(Material provided Opens)

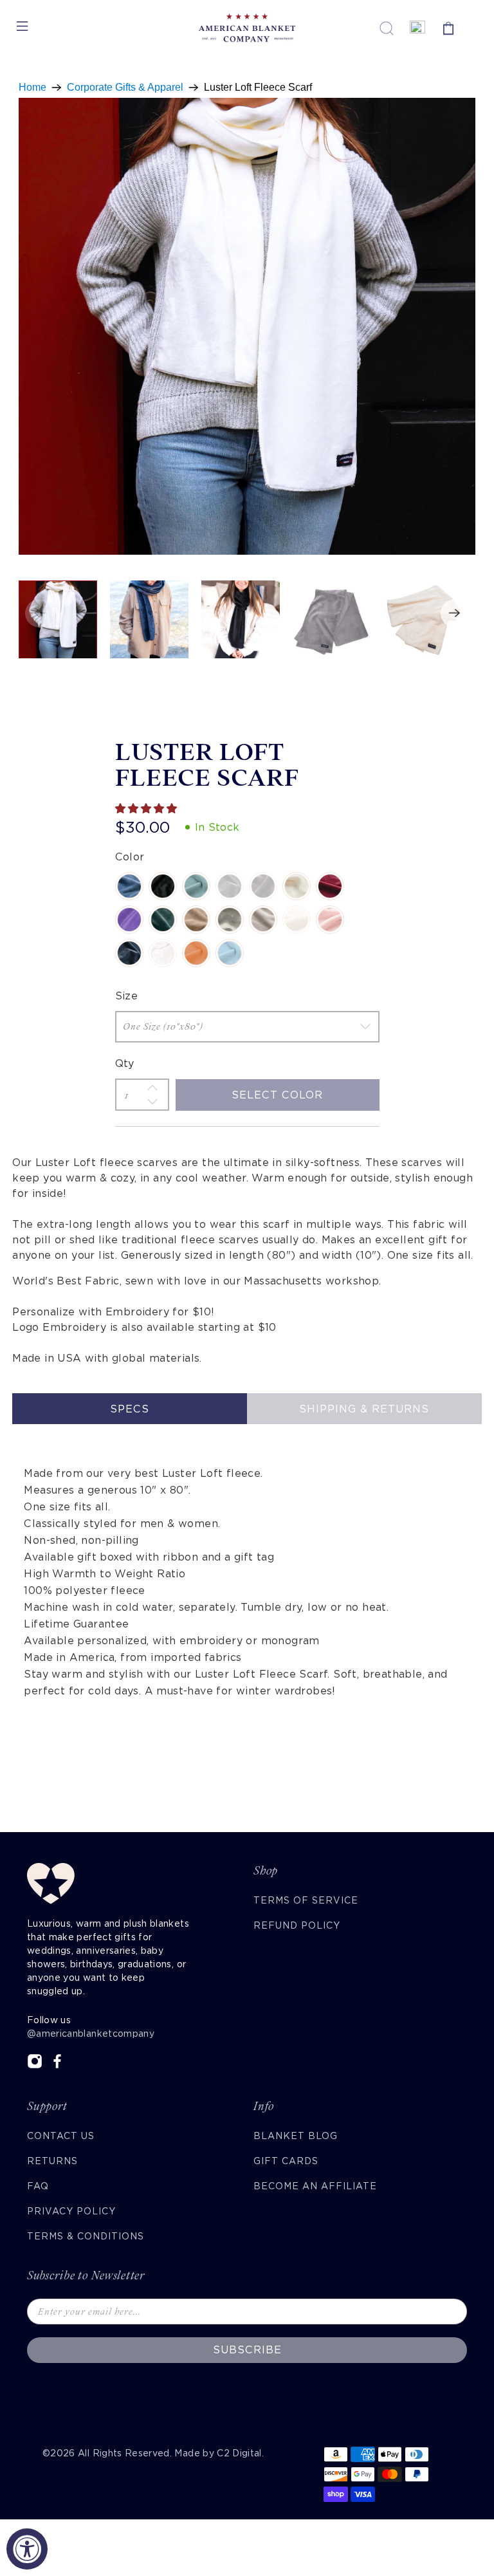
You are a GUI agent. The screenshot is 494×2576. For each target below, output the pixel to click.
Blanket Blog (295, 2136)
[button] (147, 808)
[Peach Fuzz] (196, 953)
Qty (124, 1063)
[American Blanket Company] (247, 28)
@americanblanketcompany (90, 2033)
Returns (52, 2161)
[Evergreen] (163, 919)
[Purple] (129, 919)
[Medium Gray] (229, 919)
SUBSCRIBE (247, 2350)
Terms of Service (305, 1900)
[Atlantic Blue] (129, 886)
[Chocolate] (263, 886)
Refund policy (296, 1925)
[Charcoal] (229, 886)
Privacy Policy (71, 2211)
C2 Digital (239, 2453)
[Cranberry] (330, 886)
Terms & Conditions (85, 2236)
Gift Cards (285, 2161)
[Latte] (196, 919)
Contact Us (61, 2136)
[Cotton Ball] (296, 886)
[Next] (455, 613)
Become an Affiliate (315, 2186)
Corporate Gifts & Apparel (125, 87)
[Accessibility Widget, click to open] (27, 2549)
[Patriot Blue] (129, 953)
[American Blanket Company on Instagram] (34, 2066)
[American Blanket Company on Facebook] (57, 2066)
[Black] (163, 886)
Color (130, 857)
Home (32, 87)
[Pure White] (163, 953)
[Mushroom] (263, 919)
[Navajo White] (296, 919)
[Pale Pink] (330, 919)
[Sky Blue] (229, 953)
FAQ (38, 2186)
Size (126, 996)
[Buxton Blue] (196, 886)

(Material provided Closes)

What you are asked to do: Without the pictures, reproduce every record exactly as it appears above.

Solution for this exercise:
You are a GUI agent. The screenshot is 494×2576. For each target below, output the pixel to click.
Blanket Blog (295, 2136)
[button] (147, 808)
[Peach Fuzz] (196, 953)
Qty (124, 1063)
[American Blanket Company] (247, 28)
@americanblanketcompany (90, 2033)
Returns (52, 2161)
[Evergreen] (163, 919)
[Purple] (129, 919)
[Medium Gray] (229, 919)
SUBSCRIBE (247, 2350)
Terms of Service (305, 1900)
[Atlantic Blue] (129, 886)
[Chocolate] (263, 886)
Refund policy (296, 1925)
[Charcoal] (229, 886)
Privacy Policy (71, 2211)
C2 Digital (239, 2453)
[Cranberry] (330, 886)
Terms & Conditions (85, 2236)
Gift Cards (285, 2161)
[Latte] (196, 919)
Contact Us (61, 2136)
[Cotton Ball] (296, 886)
[Next] (455, 613)
Become an Affiliate (315, 2186)
Corporate Gifts & Apparel (125, 87)
[Accessibility Widget, click to open] (27, 2549)
[Patriot Blue] (129, 953)
[American Blanket Company on Instagram] (34, 2066)
[American Blanket Company on Facebook] (57, 2066)
[Black] (163, 886)
Color (130, 857)
Home (32, 87)
[Pure White] (163, 953)
[Mushroom] (263, 919)
[Navajo White] (296, 919)
[Pale Pink] (330, 919)
[Sky Blue] (229, 953)
FAQ (38, 2186)
Size (126, 996)
[Buxton Blue] (196, 886)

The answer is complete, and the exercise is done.